Identifying the Crucial Qualities of Great IP Managers

By Curtis Droege
February 15, 2020

“‘Move fast and break things’ is a trendy innovation quote that may have its place, but I haven’t found it yet…. In my experience, the best inventions come from identifying problems and solving them. Period.”

https://depositphotos.com/85456002/stock-photo-intellectual-property-folder-name-in.htmlWhat’s the secret to Intellectual Property Management? After managing hundreds of inventions, I’m going to tell you the essential trait of an excellent IP Manager, and give my four best tips for managing what is often a company’s most valuable asset. The answers might surprise you.

IPWatchdog readers know the importance of capturing IP, whether it is patents, trademarks, copyrights, or trade secrets. This article isn’t detailing technical tips for filing patents or how to corner a strategic area of the market; the difference between a good and a great IP Manager is leadership. Capturing IP is one of many responsibilities of the IP Manager that falls in the middle of functional silos within technology companies, resulting in cross-functional barriers that must be navigated to achieve any measure of success.

While the goal is to create a strong IP portfolio, the business is people. When in the middle of functional silos, the IP Manager often relies on influence, not authority, to overcome cross-functional barriers. This requires true leadership.

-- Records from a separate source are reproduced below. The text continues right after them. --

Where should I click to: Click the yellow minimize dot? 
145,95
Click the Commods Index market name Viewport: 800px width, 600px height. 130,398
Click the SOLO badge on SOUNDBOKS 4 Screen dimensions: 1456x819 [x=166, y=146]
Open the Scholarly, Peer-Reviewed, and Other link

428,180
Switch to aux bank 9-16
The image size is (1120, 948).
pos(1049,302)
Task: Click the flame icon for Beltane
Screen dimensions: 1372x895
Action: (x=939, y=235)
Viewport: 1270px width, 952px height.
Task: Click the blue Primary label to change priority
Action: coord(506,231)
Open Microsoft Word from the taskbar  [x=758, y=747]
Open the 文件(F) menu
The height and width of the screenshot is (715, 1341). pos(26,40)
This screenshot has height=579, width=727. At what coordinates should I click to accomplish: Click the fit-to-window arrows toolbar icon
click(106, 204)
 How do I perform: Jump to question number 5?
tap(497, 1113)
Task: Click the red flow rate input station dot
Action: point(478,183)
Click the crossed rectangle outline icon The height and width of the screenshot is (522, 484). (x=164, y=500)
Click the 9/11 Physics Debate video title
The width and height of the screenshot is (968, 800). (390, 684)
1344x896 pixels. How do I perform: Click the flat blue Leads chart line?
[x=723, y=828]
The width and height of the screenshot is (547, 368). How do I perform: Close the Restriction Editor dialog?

It requires embracing the organization for what it is and working within it to accomplish the very important role of developing a competitive advantage through intangible assets. There will be budget limitations. How then can IP be developed that maintains a competitive position against current and emerging competitors? There will be engineers that are not motivated to disclose their inventions. With no authority, how can the IP Manager encourage these engineers to go the extra mile? And there may be policies that restrict engineers from reading competitors’ patents. So how can engineers maintain a cutting-edge knowledge for advancing the state-of-the-art? These are just three examples of the endless obstacles that I have encountered as an IP Manager. Perhaps even more important are the strategic challenges.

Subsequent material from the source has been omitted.